> [Work to complete]:
Every word of the listing should be reproduced without alteration.

> [The records]:
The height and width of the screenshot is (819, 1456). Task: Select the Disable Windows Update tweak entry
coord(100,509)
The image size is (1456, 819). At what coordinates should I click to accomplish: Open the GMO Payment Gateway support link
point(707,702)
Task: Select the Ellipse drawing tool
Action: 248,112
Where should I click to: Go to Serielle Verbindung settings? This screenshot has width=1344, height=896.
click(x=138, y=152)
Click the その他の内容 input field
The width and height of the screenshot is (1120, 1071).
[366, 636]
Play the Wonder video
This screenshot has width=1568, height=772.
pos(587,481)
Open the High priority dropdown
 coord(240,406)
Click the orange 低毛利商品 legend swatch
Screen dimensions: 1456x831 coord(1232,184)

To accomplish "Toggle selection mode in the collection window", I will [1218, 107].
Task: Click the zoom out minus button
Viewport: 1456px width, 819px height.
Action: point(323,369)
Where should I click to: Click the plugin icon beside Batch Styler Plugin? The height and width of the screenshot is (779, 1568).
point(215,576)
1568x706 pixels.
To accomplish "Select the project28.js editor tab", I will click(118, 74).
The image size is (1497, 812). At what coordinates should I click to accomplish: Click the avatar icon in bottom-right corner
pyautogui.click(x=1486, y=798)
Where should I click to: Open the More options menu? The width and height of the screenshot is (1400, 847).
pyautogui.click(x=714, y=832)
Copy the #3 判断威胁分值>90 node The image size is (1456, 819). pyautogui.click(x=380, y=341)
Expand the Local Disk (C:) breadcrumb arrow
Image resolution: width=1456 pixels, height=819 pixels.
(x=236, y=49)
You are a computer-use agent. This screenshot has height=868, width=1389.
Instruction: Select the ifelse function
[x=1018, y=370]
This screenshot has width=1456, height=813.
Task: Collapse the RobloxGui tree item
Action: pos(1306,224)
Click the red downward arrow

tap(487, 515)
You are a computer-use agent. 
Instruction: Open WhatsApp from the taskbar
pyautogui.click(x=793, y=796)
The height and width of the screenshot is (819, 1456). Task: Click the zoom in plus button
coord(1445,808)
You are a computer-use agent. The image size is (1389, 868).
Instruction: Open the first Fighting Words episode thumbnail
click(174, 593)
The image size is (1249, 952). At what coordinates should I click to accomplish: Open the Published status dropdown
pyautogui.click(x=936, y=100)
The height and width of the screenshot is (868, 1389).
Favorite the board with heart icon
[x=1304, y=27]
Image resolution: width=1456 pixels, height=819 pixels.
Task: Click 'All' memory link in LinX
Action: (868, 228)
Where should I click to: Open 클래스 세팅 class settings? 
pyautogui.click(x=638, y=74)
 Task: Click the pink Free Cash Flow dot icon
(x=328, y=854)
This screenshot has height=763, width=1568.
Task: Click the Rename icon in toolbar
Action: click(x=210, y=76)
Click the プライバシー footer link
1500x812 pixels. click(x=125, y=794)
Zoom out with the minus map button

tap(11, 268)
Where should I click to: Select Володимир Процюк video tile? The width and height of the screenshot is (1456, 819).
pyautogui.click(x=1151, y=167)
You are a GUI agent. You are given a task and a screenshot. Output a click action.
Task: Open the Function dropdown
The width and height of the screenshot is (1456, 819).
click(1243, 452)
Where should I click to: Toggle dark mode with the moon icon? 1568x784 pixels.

> [Solution for this exercise]:
The height and width of the screenshot is (819, 1456). Task: Select the Disable Windows Update tweak entry
coord(100,509)
The image size is (1456, 819). At what coordinates should I click to accomplish: Open the GMO Payment Gateway support link
point(707,702)
Task: Select the Ellipse drawing tool
Action: 248,112
Where should I click to: Go to Serielle Verbindung settings? This screenshot has width=1344, height=896.
click(x=138, y=152)
Click the その他の内容 input field
The width and height of the screenshot is (1120, 1071).
[366, 636]
Play the Wonder video
This screenshot has width=1568, height=772.
pos(587,481)
Open the High priority dropdown
 coord(240,406)
Click the orange 低毛利商品 legend swatch
Screen dimensions: 1456x831 coord(1232,184)

To accomplish "Toggle selection mode in the collection window", I will [1218, 107].
Task: Click the zoom out minus button
Viewport: 1456px width, 819px height.
Action: point(323,369)
Where should I click to: Click the plugin icon beside Batch Styler Plugin? The height and width of the screenshot is (779, 1568).
point(215,576)
1568x706 pixels.
To accomplish "Select the project28.js editor tab", I will click(118, 74).
The image size is (1497, 812). At what coordinates should I click to accomplish: Click the avatar icon in bottom-right corner
pyautogui.click(x=1486, y=798)
Where should I click to: Open the More options menu? The width and height of the screenshot is (1400, 847).
pyautogui.click(x=714, y=832)
Copy the #3 判断威胁分值>90 node The image size is (1456, 819). pyautogui.click(x=380, y=341)
Expand the Local Disk (C:) breadcrumb arrow
Image resolution: width=1456 pixels, height=819 pixels.
(x=236, y=49)
You are a computer-use agent. This screenshot has height=868, width=1389.
Instruction: Select the ifelse function
[x=1018, y=370]
This screenshot has width=1456, height=813.
Task: Collapse the RobloxGui tree item
Action: pos(1306,224)
Click the red downward arrow

tap(487, 515)
You are a computer-use agent. 
Instruction: Open WhatsApp from the taskbar
pyautogui.click(x=793, y=796)
The height and width of the screenshot is (819, 1456). Task: Click the zoom in plus button
coord(1445,808)
You are a computer-use agent. The image size is (1389, 868).
Instruction: Open the first Fighting Words episode thumbnail
click(174, 593)
The image size is (1249, 952). At what coordinates should I click to accomplish: Open the Published status dropdown
pyautogui.click(x=936, y=100)
The height and width of the screenshot is (868, 1389).
Favorite the board with heart icon
[x=1304, y=27]
Image resolution: width=1456 pixels, height=819 pixels.
Task: Click 'All' memory link in LinX
Action: (868, 228)
Where should I click to: Open 클래스 세팅 class settings? 
pyautogui.click(x=638, y=74)
 Task: Click the pink Free Cash Flow dot icon
(x=328, y=854)
This screenshot has height=763, width=1568.
Task: Click the Rename icon in toolbar
Action: click(x=210, y=76)
Click the プライバシー footer link
1500x812 pixels. click(x=125, y=794)
Zoom out with the minus map button

tap(11, 268)
Where should I click to: Select Володимир Процюк video tile? The width and height of the screenshot is (1456, 819).
pyautogui.click(x=1151, y=167)
You are a GUI agent. You are given a task and a screenshot. Output a click action.
Task: Open the Function dropdown
The width and height of the screenshot is (1456, 819).
click(1243, 452)
Where should I click to: Toggle dark mode with the moon icon? 1568x784 pixels.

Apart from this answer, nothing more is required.